The final step creates personalized descriptions that highlight features matching the buyer's preferences.

In [13]:
personalization_template = """
        You are a top-performing, empathetic real estate agent who crafts engaging, personalized property descriptions.
        Your task is to rewrite the following property listing to deeply resonate with the buyer’s preferences.
        Buyer’s profile and preferences:
        {buyer_profile}
        Original property listing:
        {listing_description}

        Guidelines:
        - Highlight specific features that match the buyer's preferences with enthusiasm.
        - Create a warm, inviting narrative that helps the buyer emotionally connect with the property.
        - Emphasize lifestyle benefits and community aspects, not just the physical features.
        - Maintain factual accuracy — do not invent details.
        - Use descriptive, vivid language to bring the property to life.
        - If certain buyer preferences aren't covered by the listing, gracefully omit them (do not fabricate).
        - Aim for a friendly and professional tone, like a personal recommendation.
        Provide the fully rewritten, personalized property description below:
        """

personalization_prompt = PromptTemplate(
                                        input_variables = ["buyer_profile", "listing_description"],
                                        template        = personalization_template,
                                       )

# Initialize LLM chain
personalization_chain = LLMChain(llm    = llm, 
                                 prompt = personalization_prompt)

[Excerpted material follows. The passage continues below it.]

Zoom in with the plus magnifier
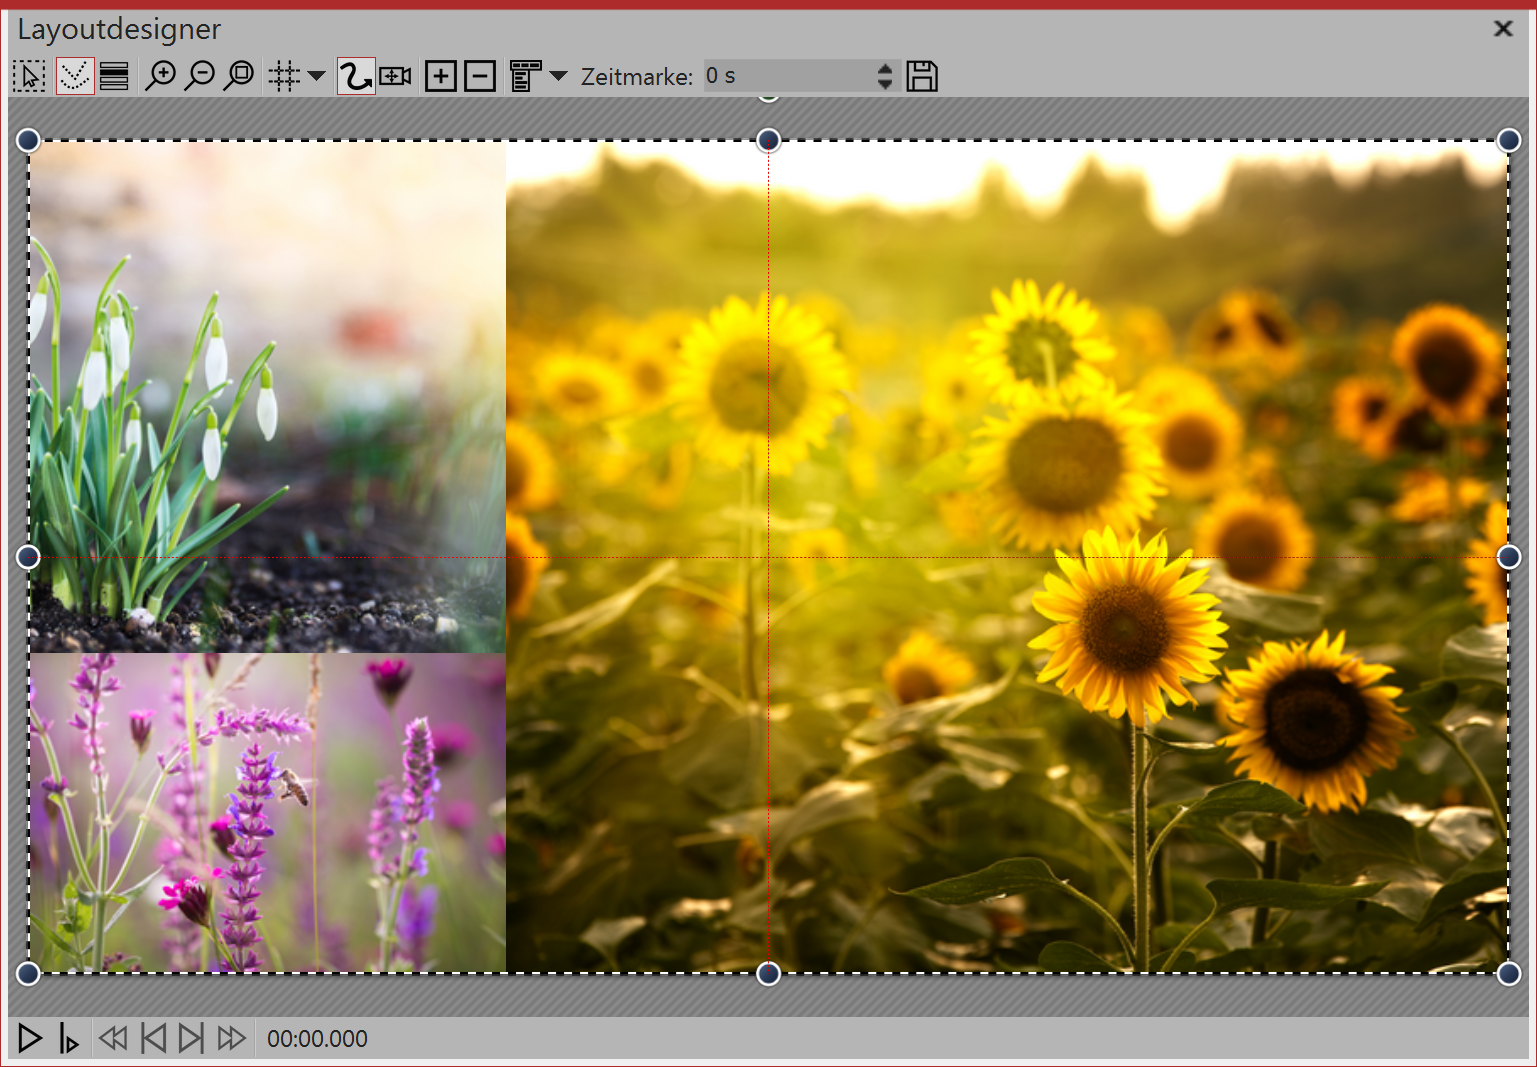1537x1067 pixels. pyautogui.click(x=160, y=76)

# Process each search result individually
for idx, result in enumerate(search_results):
    personalized = personalization_chain.run(
                                            buyer_profile       = buyer_profile,
                                            listing_description = result.page_content
                                        )
    print(f"\nPersonalized Match {idx + 1}:\n")
    print(personalized)
    print("\n" + "-" * 80 + "\n")



Personalized Match 1:

Step into your dream home in the serene neighborhood of Historic Old Town! Priced at $850,000, this charming 3-bedroom, 2.5-bathroom historic home offers 2,400 sqft of cozy living space that perfectly fits your preferences.

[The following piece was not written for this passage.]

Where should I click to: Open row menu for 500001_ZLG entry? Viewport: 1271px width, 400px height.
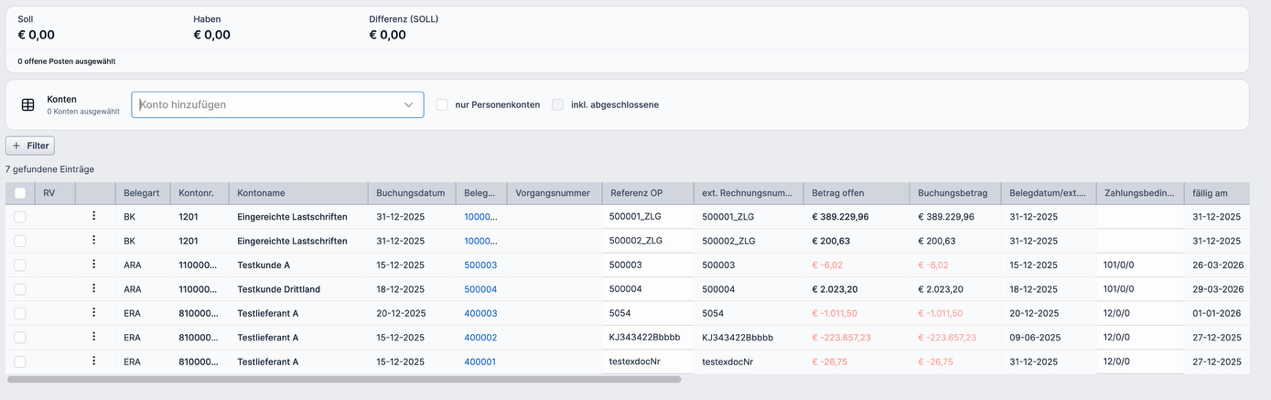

As you step inside, you'll be enchanted by the original architectural details that adorn this beautiful home. Imagine cozying up by the fireplace in the spacious living room or preparing a delicious meal in the well-equipped kitchen with ample space for your culinary creations.

The backyard of this home is a gardener's paradise, perfect for cultivating your own green oasis. And with a two-car garage, you'll have plenty of space for your vehicles and storage needs.

Located in the quiet and picturesque Historic Old Town neighborhood, you'll be surrounded by cobblestone streets and boutique shops, creating a tranquil atmosphere that is perfect for unwinding after a long day. Plus, the proximity to good local schools and convenient shopping op

## Conclusion

This notebook has demonstrated a complete AI-powered real estate personalization system that:
1. Generates diverse property listings
2. Creates a searchable vector database 
3. Captures buyer preferences
4. Finds semantically matching properties
5. Personalizes property descriptions

The implementation shows how language models can transform standard property listings into personalized narratives that better connect with potential buyers.